Commanders and leaders
- Kara Mahmud Pasha: Paolo Renier

Strength
- Unknown 500 irregulars: Unknown

= Kara Mahmud's campaign against Venice =

Military campaign in 1786 in Dalmatia

Kara Mahmud's campaign against Venice (Fushata e Kara Mahmudit kundër Venedikut) was a military offensive led by the Ottoman vassal Pashalik of Scutari, under Kara Mahmud Pasha, involving a series of raids and sieges targeting the Republic of Venice, particularly its holdings in Dalmatia. The campaign concluded with Venice agreeing to pay tribute to Kara Mahmud Pasha.

== Background ==
During the expansionist wars led by Kara Mahmud Pasha, the Pashalik of Scutari frequently clashed with the Republic of Venice, which often financed Montenegrin rebellions against the Pashas of Scutari. In 1785, after Kara Mahmud invaded Montenegro and forced the Montenegrins to pay tribute, he returned to his capital, Scutari, by passing through Paštrovići territory, which was under Venetian control. While passing through, fighting erupted between the Scutari army and local Paštrovići clan members who attempted to assassinate Kara Mahmud Pasha. After the Scutari army achieved victory, Kara Mahmud massacred over 200 locals from the Paštrovići region. He also ordered the destruction of monasteries and the burning of numerous homes, leaving the area devastated. On June 30, after beheading the tribe’s notables, Mahmud proceeded to Tivar (Bar) and, with the aid of his waiting fleet, returned to Scutari. This incident deeply angered the Venetians.

Shortly after the Montenegro campaign, Kara Mahmud launched another offensive, this time against Ahmet Kurt Pasha of the Pashalik of Berat, a Venetian ally. Kara Mahmud decisively defeated Ahmet Kurt Pasha, significantly weakening his realm. In response, the Republic of Venice lodged a complaint with the Sublime Porte, which declared Kara Mahmud a rebel against the Ottoman State. This declaration led to the outbreak of war between the Ottoman Empire and the Pashalik of Shkodër.

Venice's intervention against Kara Mahmud at the Sublime Porte further infuriated the Pasha. Venetian spy Father Erazmo da Banjo, stationed in Kara Mahmud’s court, reported to Venice on December 22, 1785, that in the Bushatlli palace, there was constant talk of forcing Venice to pay tribute:

"...qui non si parla in Seraglio, e da piu Signori Adirenti al Passa, che presto si deve prender a Venezia un buon Tributo, che molti poi lo fanno arrivare a 20 e 30 mille Zecchini, ed’ io stesso l’ho inteso dalla boca istessa del Passa, non ho dieci, giorni, che iscialla kemi mar Venedicut gni arac fort’ imir, e che faranno gl’ allaggienenti sotto Zara sulla primavera..."

Translated:

"... in the Seraglio and among many lords close to the Pasha, there is talk that soon Venice will have to pay a substantial tribute, estimated by some at 20 or 30 thousand zecchini.
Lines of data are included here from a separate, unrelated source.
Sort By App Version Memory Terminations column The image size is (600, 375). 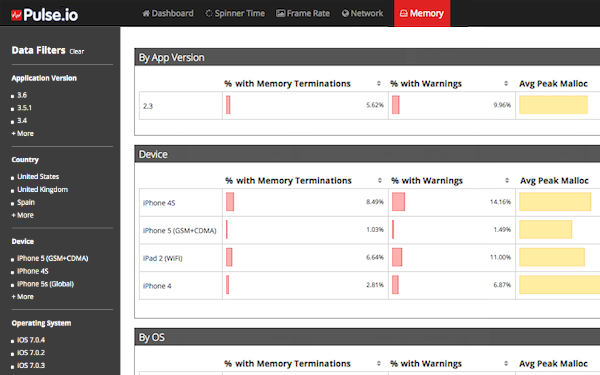coord(378,83)
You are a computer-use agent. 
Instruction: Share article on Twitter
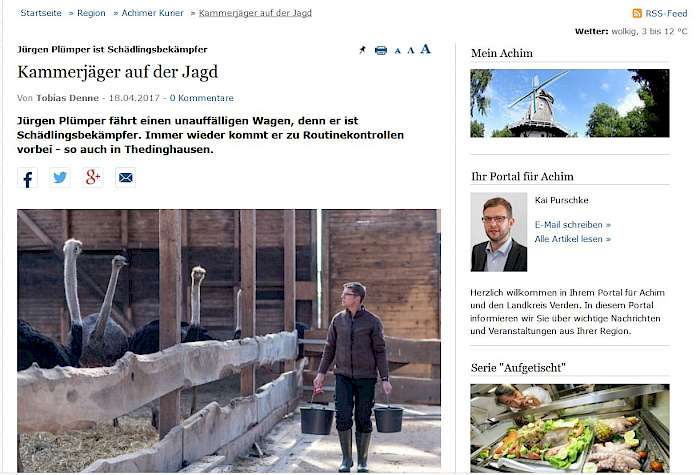click(x=60, y=178)
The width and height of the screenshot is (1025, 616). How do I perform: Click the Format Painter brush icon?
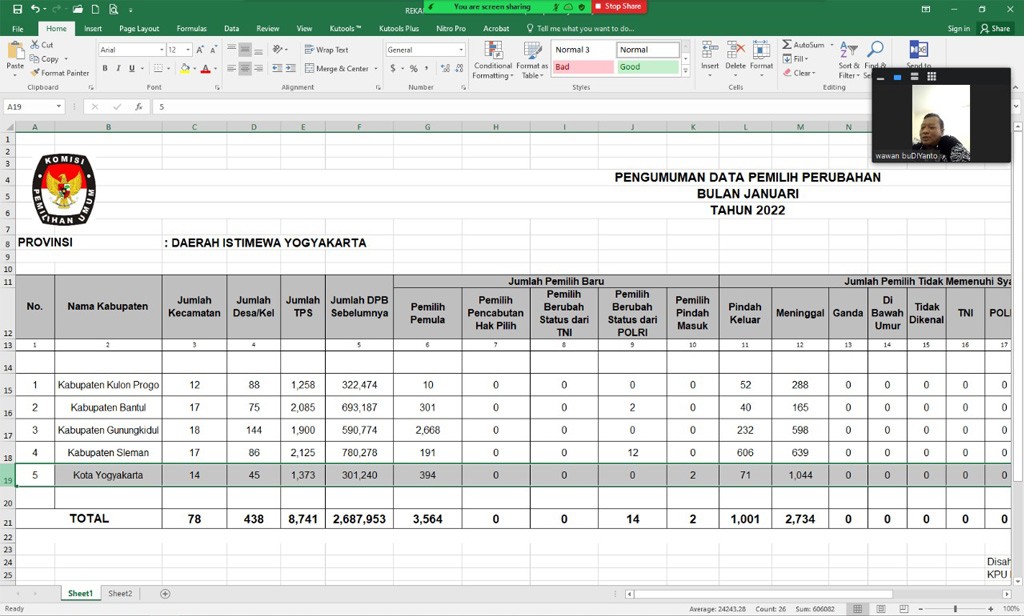click(x=36, y=73)
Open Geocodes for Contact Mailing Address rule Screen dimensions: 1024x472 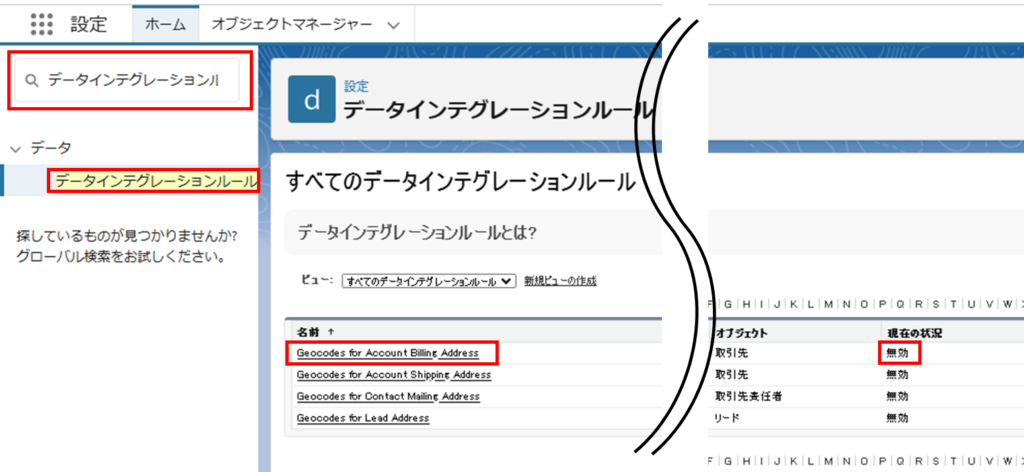coord(388,396)
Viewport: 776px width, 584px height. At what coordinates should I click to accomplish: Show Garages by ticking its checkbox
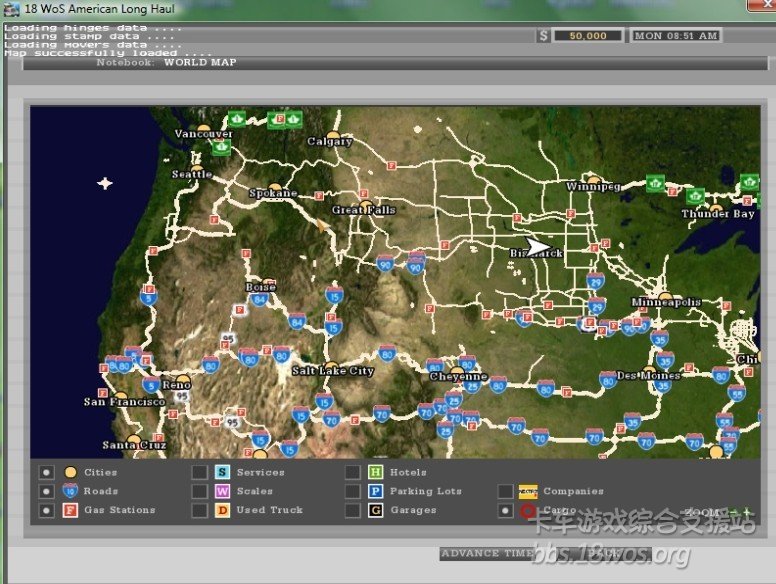tap(352, 510)
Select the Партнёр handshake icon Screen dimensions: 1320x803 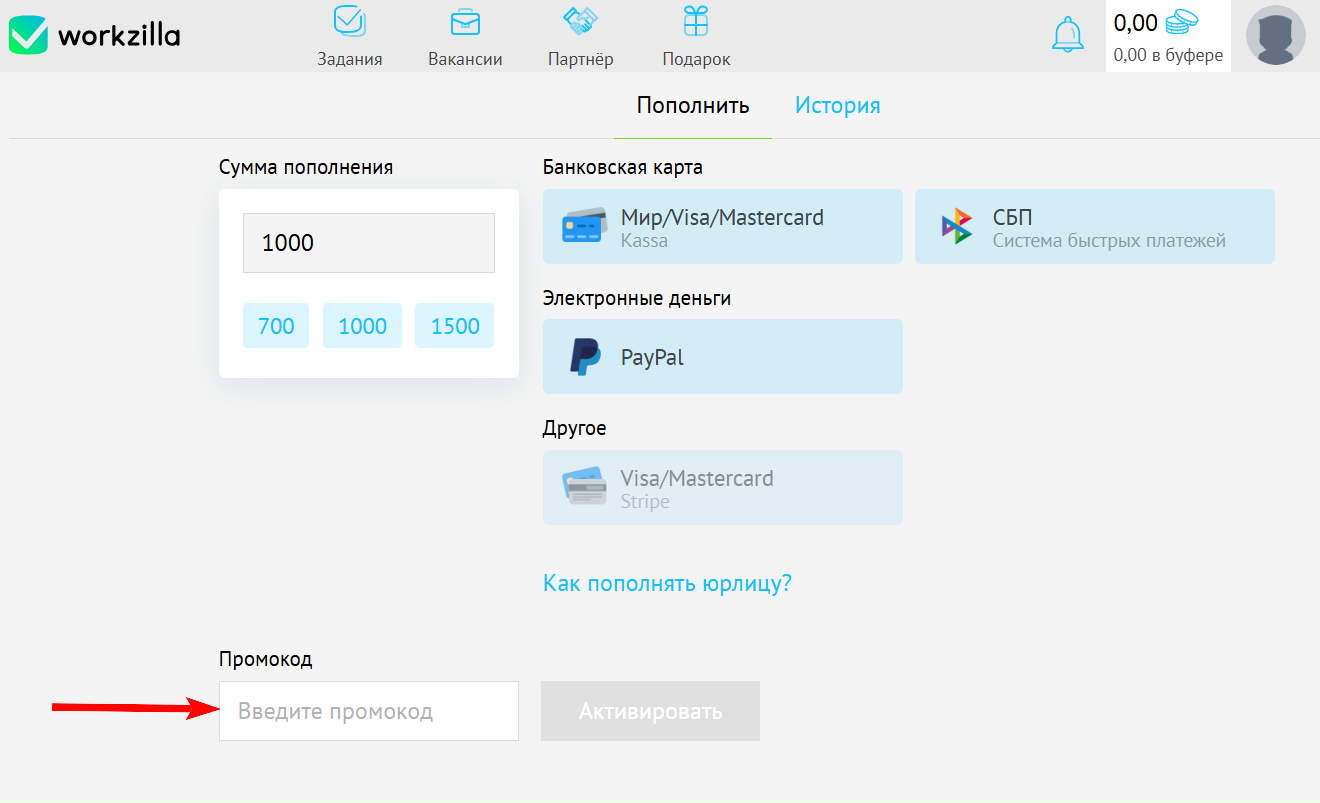(580, 22)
I myself heard it from the Pasha’s mouth less than ten days ago, saying Inshallah we shall take a strong tribute from Venice and that they will campaign under Zara in the spring..."

Note: The bold text is in Albanian.

The Russian campaigns in Crimea and the Greek revolts incited by Catherine II led to Koca Yusuf Pasha, the governor of Morea, being appointed grand vizier in January 1786. As a friend of Kara Mahmud and aware of Ali Pasha's valor during Ottoman campaigns in the Balkans, Koca Yusuf Pasha pardoned all three Albanian pashas on March 5, 1786. He requested that the imperial council restore them to their former positions, effectively bringing an end to the temporary conflicts between the Ottoman Empire and the Pashalik of Scutari.

== Campaign ==
After receiving his pardon from the Sublime Porte, Kara Mahmud set out to exact revenge on Venice by imposing tribute on its Dalmatian territories. On March 24, 1786, he left Shkodër for Podgorica, where he rallied around 500 Montenegrin highlanders, seeking their support for his campaign against Venice.

Throughout April 1786, the Pasha of Shkodër launched a series of raids and sieges against Venice, culminating in a major assault at the end of May. Leading Albanian forces, he marched through Montenegro and Bosnia, subjugating Venetian cities such as Nogoste and Ražanj, and capturing significant Venetian territories along the Adriatic coast. As a symbol of victory, he sent ten heads of Venetians (from Rizanja) and rebellious Slavs to Shkodër on June 12, 1786.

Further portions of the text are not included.